February 6, 2014
ROCK HILL — From the 1930-50s, Black Mountain College in North Carolina was a liberal arts institution whose teaching of craft and design was heavily influential not only to American artists, craftspeople and designers, but in developing art and design curricula throughout the world.
The Winthrop University Galleries will present a more in-depth look at its role and impact in “Black Mountain College: Shaping Craft + Design,” curated by Katie Lee Koven and organized by the Black Mountain College Museum + Arts Center (BMCM+AC).
The exhibition, made possible with funding from the Windgate Charitable Foundation, will be on display Feb. 7-March 28 in the Rutledge Gallery. An opening reception is scheduled for Feb. 7 at 6:30 p.m.
Though the college was not considered an “art school” as today’s current definition, the focus on arts allowed the college community to explore different disciplines and opportunities. European and American artists, such as Josef and Anni Albers, John Cage and Merce Cunningham, took refuge at the college, with many artistic high points tracing their roots back to the school. This exhibition brings together a selection of objects made by Black Mountain College faculty and students to inspire new ways of thinking about the role of BMC on the fields of studio craft and design from the middle of the 20th century through today.
Several upcoming events will focus on Black Mountain College. All are free cultural events:
Feb. 6, 8 p.m.
Katie Lee Koven, exhibition curator and gallery director of the Nora Eccles Harrison Museum at Utah State University, will give a talk in 119 Rutledge Building.
Feb. 25, 8 p.m.
Mary Emma Harris, director of the Black Mountain College Project and author of “The Arts at Black Mountain College,” will also give a talk in 119 Rutledge Building.
March 11, 8 p.m.
Winthrop faculty members Sandra Neels, Ron Parks and Seymour Simmons will discuss the college’s collaborative model, covering dance, music and visual art. The discussion will be held in 120 Conservatory of Music.
March 12, 8 p.m.
The Galleries and Winthrop DSU team up for a showing of “Fully Awake: Black Mountain College,” a documentary talking about the experimental college. The documentary will be shown in Dina’s Place.
Opening concurrently in the Elizabeth Dunlap Patrick Gallery will be works by painter Charles Ladson.
The Georgia resident creates large hauntingly beautiful canvasses of skewed every-day scenes, landscapes and emotionless figures, tilting us into his surrealistic world. Ladson’s images, formed with architectural precision, gestural layering of paint and muted tones, resonate with an eerie, stillness and dream-like effect. Works on display will include “Outhouse” and “Pyramid.”

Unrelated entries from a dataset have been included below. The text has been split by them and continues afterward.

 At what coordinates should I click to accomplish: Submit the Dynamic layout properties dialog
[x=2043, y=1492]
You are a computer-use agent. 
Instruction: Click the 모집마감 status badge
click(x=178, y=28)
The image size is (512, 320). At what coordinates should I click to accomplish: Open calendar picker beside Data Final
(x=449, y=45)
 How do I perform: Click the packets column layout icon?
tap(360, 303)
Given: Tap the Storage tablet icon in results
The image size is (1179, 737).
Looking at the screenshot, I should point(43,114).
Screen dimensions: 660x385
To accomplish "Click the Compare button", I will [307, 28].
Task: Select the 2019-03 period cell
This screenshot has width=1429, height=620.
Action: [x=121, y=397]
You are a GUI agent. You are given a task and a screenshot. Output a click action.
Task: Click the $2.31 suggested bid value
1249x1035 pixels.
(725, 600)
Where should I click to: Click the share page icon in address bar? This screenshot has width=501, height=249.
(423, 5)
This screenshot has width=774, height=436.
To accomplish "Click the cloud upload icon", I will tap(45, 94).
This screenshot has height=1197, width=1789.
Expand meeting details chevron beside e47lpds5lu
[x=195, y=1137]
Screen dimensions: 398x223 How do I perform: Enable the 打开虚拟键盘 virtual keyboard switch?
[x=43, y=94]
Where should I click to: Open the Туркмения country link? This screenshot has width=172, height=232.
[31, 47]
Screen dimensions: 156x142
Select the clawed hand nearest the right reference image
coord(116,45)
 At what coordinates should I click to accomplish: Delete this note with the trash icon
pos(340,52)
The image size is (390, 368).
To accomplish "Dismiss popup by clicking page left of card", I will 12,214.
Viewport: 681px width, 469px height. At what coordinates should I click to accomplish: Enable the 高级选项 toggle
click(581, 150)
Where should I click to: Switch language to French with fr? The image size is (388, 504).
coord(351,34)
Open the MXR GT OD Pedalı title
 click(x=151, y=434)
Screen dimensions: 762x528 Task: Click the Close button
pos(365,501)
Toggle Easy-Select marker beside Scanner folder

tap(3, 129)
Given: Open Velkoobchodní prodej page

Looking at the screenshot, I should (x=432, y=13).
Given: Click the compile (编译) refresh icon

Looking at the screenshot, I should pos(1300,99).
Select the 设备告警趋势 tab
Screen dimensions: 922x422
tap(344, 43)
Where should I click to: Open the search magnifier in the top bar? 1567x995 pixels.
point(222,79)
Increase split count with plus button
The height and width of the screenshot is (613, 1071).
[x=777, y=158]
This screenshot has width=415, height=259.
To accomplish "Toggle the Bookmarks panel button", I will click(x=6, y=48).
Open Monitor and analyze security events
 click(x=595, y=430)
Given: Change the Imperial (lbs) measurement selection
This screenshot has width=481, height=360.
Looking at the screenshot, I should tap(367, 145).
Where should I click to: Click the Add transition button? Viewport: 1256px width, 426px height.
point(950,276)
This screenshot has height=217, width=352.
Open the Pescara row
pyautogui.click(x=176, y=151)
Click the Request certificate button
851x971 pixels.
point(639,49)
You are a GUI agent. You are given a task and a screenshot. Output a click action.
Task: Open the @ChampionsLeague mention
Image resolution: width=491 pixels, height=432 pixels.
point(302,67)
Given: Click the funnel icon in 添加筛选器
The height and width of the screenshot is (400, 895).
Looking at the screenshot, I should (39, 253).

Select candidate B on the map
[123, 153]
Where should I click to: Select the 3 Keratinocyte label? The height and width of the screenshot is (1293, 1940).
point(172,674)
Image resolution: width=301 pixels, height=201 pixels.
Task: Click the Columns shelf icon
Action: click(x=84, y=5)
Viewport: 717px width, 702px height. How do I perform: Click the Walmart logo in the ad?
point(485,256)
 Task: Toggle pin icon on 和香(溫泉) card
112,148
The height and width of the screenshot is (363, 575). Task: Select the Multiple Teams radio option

Ladson earned his B.F.A. from the School of the Visual Arts in New York and an M.F.A from the Lamar Dodd School of Art. Ladson will give an artist talk on his exhibition on Feb. 17 at 8 p.m. in 119 Rutledge Building and an opening reception will be held on Feb. 7 at 6:30 p.m.
Other gallery events are in the Lewandowski Student Gallery, unless otherwise noted:
• Feb. 17-28: Interactive Graphics Exhibition
• March 10-21: Sculpture Exhibition
• March 31-April 18: B.F.A. Senior Exhibition
• April 21-June 14: 26th Annual Undergraduate Juried Exhibition; Rutledge Gallery
• April 21-May 9: M.F.A. Thesis Exhibition, Elizabeth Dunlap Patrick Gallery
• April 28-May 20: Senior Interior Design Exhibition
Winthrop University Galleries hours are 9 a.m.-5 p.m. Monday-Friday. It is closed on weekends and university holidays. Galleries will have extended hours on the following dates and times: 9 a.m.-9 p.m. on Feb. 6, 17 and 25; and 10 a.m.-3 p.m. on Feb. 15 and March 1.